Argonne researchers outline pyroprocessing to recycle spent nuclear fuel and shrink long‑term waste

At an OutLoud public lecture at Argonne National Laboratory, Steven DelaCruz, a chemical engineer at Argonne, described pyroprocessing as a method to recycle spent nuclear fuel and recover usable uranium for next‑generation reactors. "97% of what comes out of current nuclear reactors is still mostly uranium," DelaCruz said, arguing that pyroprocessing can extract that material and convert it into new metal fuel for advanced systems.

DelaCruz summarized pyroprocessing as three integrated steps: preparing and chopping used fuel to convert oxide into metal, using an electrochemical process in molten salt to separate uranium and plutonium from non‑fuel elements, and converting the remaining non‑fuel elements into stable waste forms for long‑term storage. He said the process can substantially reduce waste volume and "significantly reduces the time necessary for long‑term storage going from 300,000 years to only 300 years."

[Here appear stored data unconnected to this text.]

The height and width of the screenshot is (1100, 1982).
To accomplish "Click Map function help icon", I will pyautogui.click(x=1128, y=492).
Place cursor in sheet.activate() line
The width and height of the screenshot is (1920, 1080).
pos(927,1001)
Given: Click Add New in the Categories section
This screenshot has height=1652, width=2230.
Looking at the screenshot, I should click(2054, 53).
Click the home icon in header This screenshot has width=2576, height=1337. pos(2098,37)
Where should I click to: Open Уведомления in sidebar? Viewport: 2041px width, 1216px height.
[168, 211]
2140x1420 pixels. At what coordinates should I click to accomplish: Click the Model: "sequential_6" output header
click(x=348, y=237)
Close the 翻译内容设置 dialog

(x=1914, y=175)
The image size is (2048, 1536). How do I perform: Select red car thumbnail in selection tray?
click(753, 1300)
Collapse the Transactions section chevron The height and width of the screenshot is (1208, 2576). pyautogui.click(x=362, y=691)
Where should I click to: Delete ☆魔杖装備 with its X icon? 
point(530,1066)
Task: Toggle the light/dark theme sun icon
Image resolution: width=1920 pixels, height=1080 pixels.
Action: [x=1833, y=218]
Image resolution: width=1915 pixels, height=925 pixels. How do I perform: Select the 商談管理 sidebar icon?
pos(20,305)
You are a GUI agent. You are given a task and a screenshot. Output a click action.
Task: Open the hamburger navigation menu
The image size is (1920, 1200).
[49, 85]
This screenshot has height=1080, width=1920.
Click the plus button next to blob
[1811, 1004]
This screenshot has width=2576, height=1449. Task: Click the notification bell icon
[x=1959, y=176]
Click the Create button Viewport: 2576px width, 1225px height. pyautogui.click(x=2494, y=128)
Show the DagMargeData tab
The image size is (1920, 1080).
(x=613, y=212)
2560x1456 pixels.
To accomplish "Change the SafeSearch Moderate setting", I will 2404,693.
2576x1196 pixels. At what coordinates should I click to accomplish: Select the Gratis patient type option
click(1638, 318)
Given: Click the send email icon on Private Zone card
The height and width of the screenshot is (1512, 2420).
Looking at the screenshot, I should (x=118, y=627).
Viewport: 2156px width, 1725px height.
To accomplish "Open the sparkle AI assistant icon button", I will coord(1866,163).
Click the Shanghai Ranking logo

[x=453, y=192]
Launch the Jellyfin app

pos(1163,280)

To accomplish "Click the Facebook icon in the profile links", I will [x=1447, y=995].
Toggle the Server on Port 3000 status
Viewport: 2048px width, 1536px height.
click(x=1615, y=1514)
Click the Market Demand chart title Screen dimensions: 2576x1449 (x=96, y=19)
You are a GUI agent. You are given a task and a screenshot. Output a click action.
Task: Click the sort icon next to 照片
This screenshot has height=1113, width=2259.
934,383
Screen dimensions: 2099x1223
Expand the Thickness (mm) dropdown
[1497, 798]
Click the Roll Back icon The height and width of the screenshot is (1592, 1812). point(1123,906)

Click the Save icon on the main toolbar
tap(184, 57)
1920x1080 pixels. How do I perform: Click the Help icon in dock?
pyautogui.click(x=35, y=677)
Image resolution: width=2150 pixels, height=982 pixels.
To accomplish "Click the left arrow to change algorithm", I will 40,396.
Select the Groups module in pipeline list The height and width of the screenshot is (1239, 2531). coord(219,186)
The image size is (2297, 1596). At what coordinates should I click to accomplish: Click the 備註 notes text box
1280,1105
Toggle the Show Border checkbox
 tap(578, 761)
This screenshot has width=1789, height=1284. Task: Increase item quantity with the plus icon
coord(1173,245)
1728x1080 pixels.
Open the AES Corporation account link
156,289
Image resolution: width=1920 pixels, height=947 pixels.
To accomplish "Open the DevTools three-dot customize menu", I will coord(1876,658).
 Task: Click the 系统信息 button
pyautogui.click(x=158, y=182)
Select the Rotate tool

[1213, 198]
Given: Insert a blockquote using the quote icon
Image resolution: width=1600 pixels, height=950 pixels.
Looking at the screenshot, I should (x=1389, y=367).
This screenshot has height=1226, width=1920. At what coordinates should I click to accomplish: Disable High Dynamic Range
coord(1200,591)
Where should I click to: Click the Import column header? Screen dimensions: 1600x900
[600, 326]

Why it matters: panelists framed pyroprocessing as a potential pathway to make the nation's existing inventory of used fuel a valuable resource. Argonne speakers noted the United States currently has about 94 operating reactors and roughly 95,000 tons of used fuel on site; each reactor produces about 20 tons of used fuel per year. Mark Williamson, director of Argonne's Chemical and Fuel Cycle Technologies Division, added that recycling could support the administration's goal of expanding nuclear capacity, citing a target of about 400 gigawatts by 2050.

Panelists emphasized the work remains research and development: "We do research with simulated materials," DelaCruz said during a question‑and‑answer exchange, explicitly noting Argonne is not using irradiated commercial fuel in its recycling experiments. The laboratory is working with industrial partners and receives funding through federal programs, including the Department of Energy and ARPA‑E, to mature the technology toward commercialization.

Safety, monitoring and safeguards were central to the discussion. Nora Shaheen, a chemical engineer, described sensor efforts designed to provide near‑real‑time process monitoring and nuclear material accountancy to meet U.S. Nuclear Regulatory Commission and International Atomic Energy Agency requirements. Shaheen said Argonne develops both solid‑phase and liquid‑phase sensors and couples experimental data with digital twins to assess performance in realistic flow systems.

Materials and measurement capabilities were another theme. Xuan Zhang, a principal material scientist, outlined how the Advanced Photon Source and Argonne Leadership Computing Facility enable non‑destructive, high‑resolution studies of irradiated components. Zhang highlighted the Activated Materials Laboratory (AML), opened to prepare radioactive samples for APS beamlines, and said the AML's first use of APS beamline equipment with highly activated samples was recognized by the Department of Energy as a nuclear milestone.

During audience Q&A, panelists addressed common public concerns. In response to questions about local environmental risk, speakers said legacy research materials are stored in shielded hot cells and many items are shipped offsite for disposal; staff wear dosimeters and follow DOE and state containment rules. On whether recycling eliminates the need for a geological repository, panelists said it does not: recycling can reduce the volume and radioactivity timescale of the material needing deep disposal, but a repository would still be required for the remaining high‑hazard fraction.

The lecture concluded with an invitation to further conversation at an after‑event reception and a public note that the talk will be made available on Argonne's YouTube channel.